Oasmia reported consolidated net sales of SEK201.8m (vs SEK2.0m FY19) for financial year ending 30 April 2020 (FY20), which consisted largely of the upfront licence income of SEK201.0m from Elevar relating to the global licensing of Apealea. Oasmia capitalises development costs under IAS38 relating to the Phase III clinical trials for the product candidate Apealea, which were reported as SEK4.4m (vs SEK8.4m FY19), but with the Elevar deal in place this will no longer be capitalised and the Apealea portion of the capitalised development on the balance sheet (SEK323.9m) will be amortised (we assume over the life of the US patent, which expires in 2036). The remaining SEK109.4m capitalised development costs on the balance sheet relate to Paccal Vet. Research and development costs that were not capitalised amounted to SEK84.8m in FY20 (vs SEK55.7m FY19). Employee benefit expenses reported at SEK63.8m (vs SEK52.1m in FY19), we note the number of employees at end of the year was 63. Other operating expenses during FY20 increased significantly to SEK162.5m versus SEK68.2m in FY19 reflecting legal costs (including litigation fees) plus transaction and adviser costs in connection with the agreement with Elevar. Oasmia reported an operating loss of SEK30.1m in FY20 (vs SEK150.2m in FY19) as the upfront payment from Elevar offset the significant increase in costs.
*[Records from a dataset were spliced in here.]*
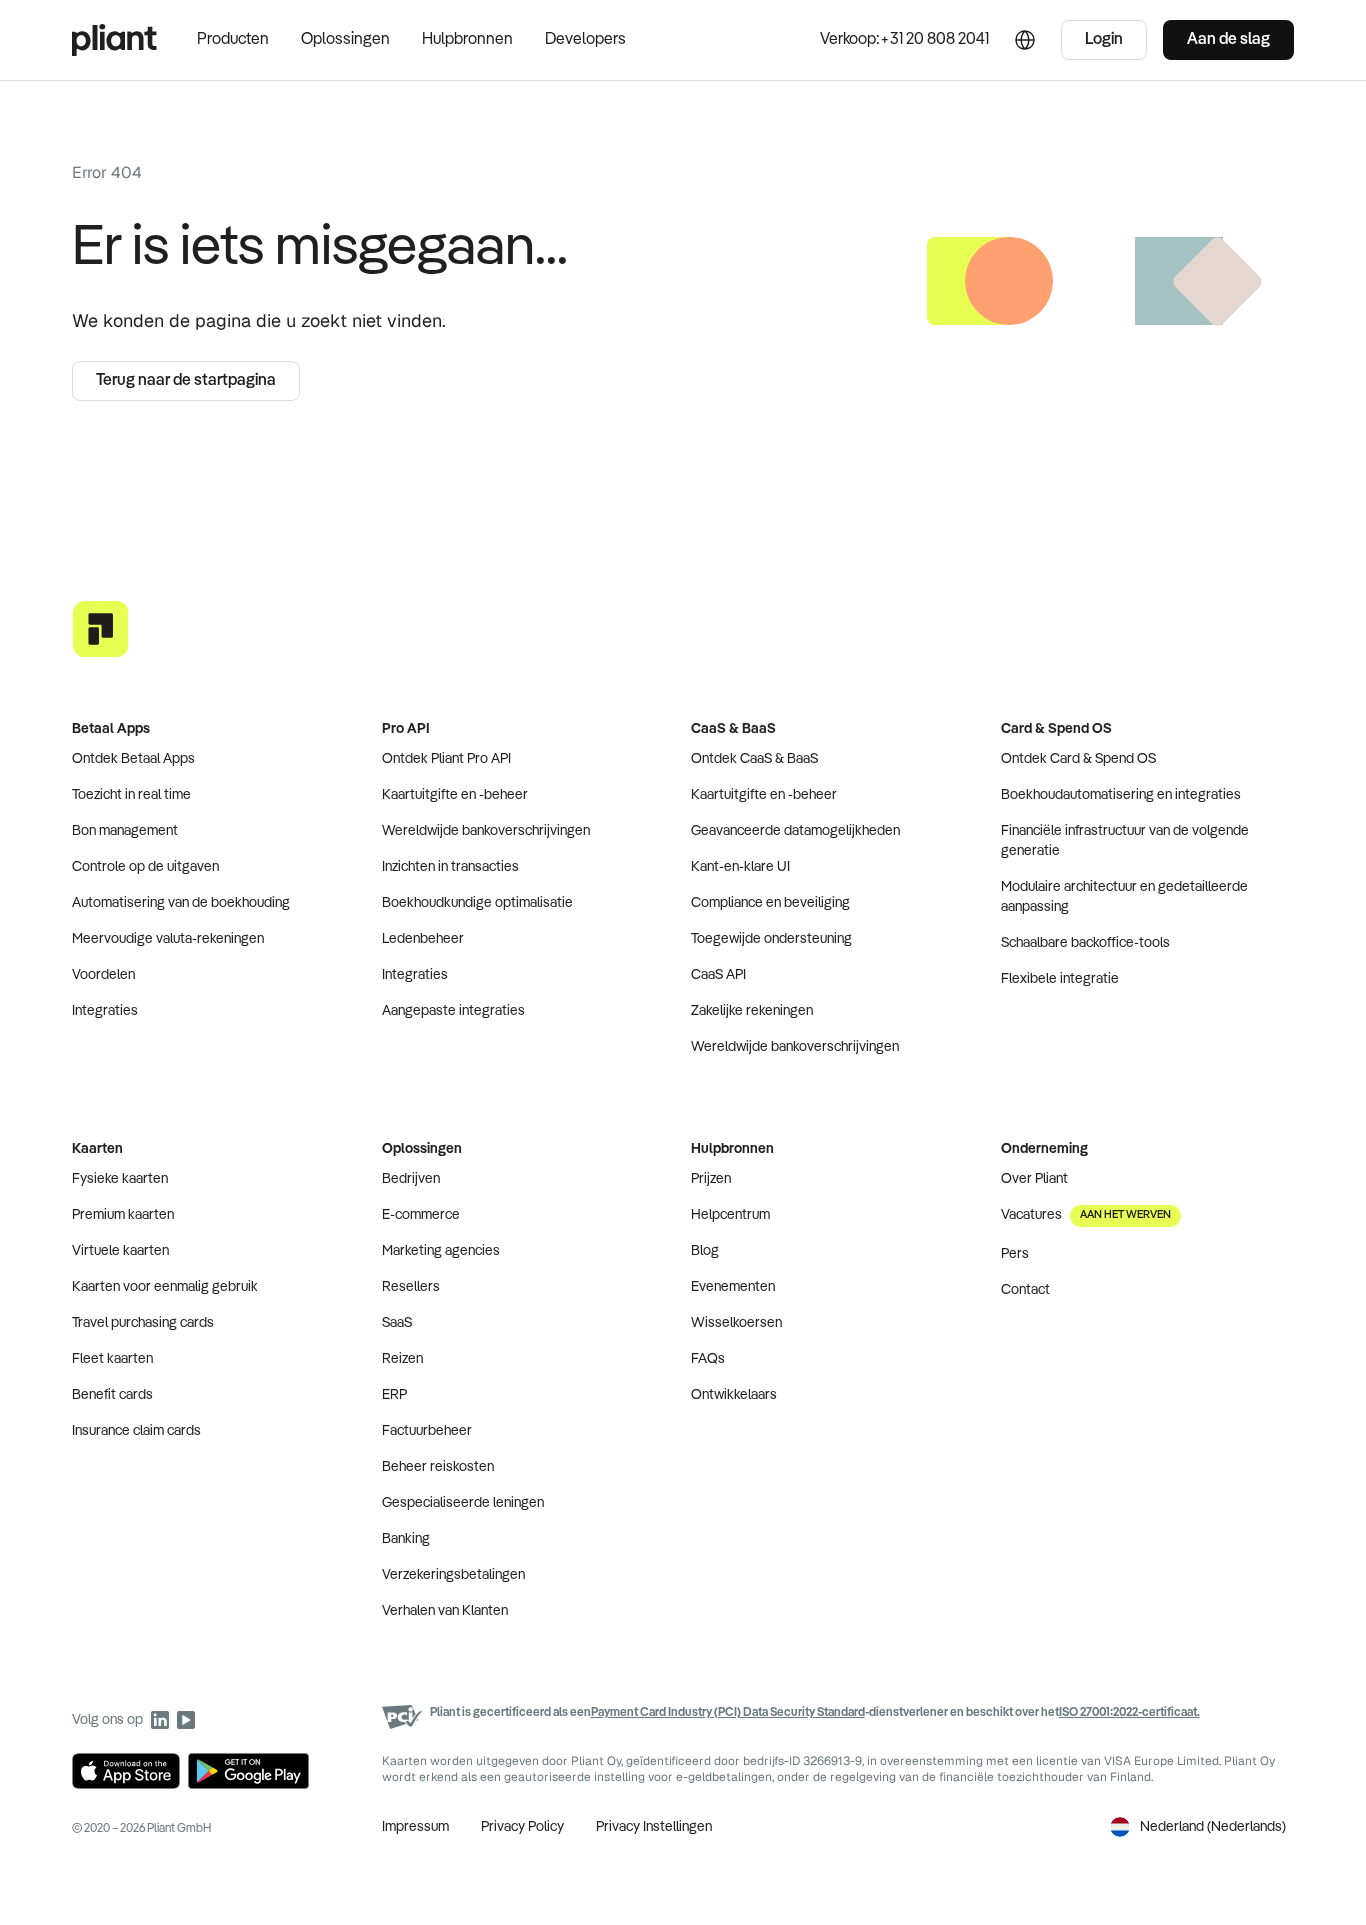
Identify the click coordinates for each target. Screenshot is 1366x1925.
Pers (1015, 1254)
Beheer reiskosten (438, 1467)
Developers (585, 40)
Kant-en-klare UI (740, 867)
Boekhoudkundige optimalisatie (477, 903)
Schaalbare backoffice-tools (1085, 943)
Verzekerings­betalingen (453, 1575)
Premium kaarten (123, 1215)
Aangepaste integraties (453, 1011)
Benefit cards (112, 1395)
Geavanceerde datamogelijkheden (795, 831)
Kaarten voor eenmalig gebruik (165, 1287)
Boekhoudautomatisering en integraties (1121, 795)
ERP (394, 1395)
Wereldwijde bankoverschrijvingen (486, 831)
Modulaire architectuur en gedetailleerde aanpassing (1124, 897)
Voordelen (103, 975)
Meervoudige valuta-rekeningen (168, 939)
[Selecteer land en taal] (1025, 40)
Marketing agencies (441, 1251)
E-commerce (421, 1215)
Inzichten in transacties (450, 867)
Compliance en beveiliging (770, 903)
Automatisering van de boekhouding (181, 903)
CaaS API (718, 975)
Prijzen (711, 1179)
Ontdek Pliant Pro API (446, 759)
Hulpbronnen (467, 40)
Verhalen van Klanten (445, 1611)
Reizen (402, 1359)
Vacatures (1086, 1215)
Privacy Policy (522, 1827)
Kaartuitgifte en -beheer (455, 795)
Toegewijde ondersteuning (771, 939)
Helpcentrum (730, 1215)
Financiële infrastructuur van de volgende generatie (1125, 841)
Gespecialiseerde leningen (463, 1503)
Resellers (411, 1287)
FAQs (708, 1359)
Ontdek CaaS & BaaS (754, 759)
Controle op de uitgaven (145, 867)
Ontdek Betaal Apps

We forecast net sales of SEK0.8m and SEK96.9m in FY21 and FY22, the ramp-up reflecting small contribution of royalties on sales of Apealea and a US approval milestone in the latter period. As part of its strategic overhaul new management have targeted annual cost savings of SEK100m and a reduction in the cash burn rate per annum by 50% to below SEK10m per month. With the significant reduction in head count (target number of employees 27 in 2021), plus a new management team whose compensation includes share-based renumeration, we expect a reduction in employee expenses. Furthermore, other opex should reduce significantly reflecting lower legal costs. We forecast SEK127.8m and SEK37.7m in operating losses in FY21 and FY22 respectively. Our FY22 forecast includes a $10m (SEK87.7m based on current FX) milestone payment on Apealea US approval. We forecast breakeven from FY23 and sustainable growth in profits thereafter. Our forecasts are based on our assumption of $25m (SEK219.3m based on current FX) in milestone payments from Elevar in FY23 relating to launches in the US and additional countries in Europe. For FY24 we forecast $12.5m (SEK109.7m based on current FX) in milestone payments relating to US sales and launches in additional European countries.
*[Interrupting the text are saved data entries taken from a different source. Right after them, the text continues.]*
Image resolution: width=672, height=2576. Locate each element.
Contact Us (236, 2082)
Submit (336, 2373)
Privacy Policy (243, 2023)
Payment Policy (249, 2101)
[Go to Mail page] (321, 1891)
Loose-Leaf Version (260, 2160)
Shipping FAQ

During FY20 Oasmia repaid its outstanding convertible bonds of SEK59.6m leaving short-term borrowings of SEK80.0m and raised net funds of SEK371.9m in December from an equity placing.

Oasmia reported flat consolidated net sales of SEK0.208m in Q120/21 (SEK0.182m in Q119/20), which comprised largely of sales of supplies of SEK0.171m (SEK0.072m in Q119/20) as the launch of Apealea in the Nordics was hampered by COVID-19. Operating expenses increased to SEK51.7m (vs SEK39.4m in Q119/20) due to higher employee benefit expenses (SEK21.9m vs SEK14.6m) attributable to a larger average number of employees and severance costs relating to the strategic cost-reduction programme. The number of employees at the end of Q120/21 was 59. Operating loss for the quarter amounted to SEK49.2m (SEK35.8m in Q119/20).
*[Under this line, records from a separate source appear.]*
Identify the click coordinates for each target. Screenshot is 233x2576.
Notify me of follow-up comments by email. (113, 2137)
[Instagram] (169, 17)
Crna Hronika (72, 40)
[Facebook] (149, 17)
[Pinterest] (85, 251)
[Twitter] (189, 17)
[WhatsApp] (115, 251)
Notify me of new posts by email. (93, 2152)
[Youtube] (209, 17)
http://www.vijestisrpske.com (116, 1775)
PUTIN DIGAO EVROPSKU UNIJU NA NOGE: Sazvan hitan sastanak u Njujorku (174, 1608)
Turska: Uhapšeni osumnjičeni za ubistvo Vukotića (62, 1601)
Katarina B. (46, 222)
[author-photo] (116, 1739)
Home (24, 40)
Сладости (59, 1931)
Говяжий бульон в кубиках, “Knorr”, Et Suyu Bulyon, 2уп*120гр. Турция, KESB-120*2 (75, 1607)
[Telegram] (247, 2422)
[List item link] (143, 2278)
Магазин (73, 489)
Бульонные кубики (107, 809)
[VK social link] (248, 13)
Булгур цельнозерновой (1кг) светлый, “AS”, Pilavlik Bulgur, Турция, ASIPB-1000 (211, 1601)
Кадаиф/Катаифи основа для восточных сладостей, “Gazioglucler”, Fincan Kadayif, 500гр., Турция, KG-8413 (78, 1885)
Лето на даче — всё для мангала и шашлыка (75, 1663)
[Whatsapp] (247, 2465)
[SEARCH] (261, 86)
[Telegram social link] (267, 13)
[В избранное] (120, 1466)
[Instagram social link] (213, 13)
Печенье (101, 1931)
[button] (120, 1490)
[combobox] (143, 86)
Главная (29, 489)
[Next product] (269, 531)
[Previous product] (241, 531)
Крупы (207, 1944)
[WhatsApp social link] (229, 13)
Taking into consideration cash and cash equivalents plus short-term investments of SEK354m, Oasmia had a net cash position of SEK274m at 31 July 2020. Our net cash calculation includes a deduction of SEK80m for the short-term liability relating to the MGC Capital claim. However, we note that this is largely offset by a counter claim held by Oasmia that has a face value of SEK60m (book value SEK40m). This is sufficient to fund Oasmia through to our forecast breakeven year of FY23, given our expectations of costs to stabilise at a lower run rate and the top line to start contributing meaningfully.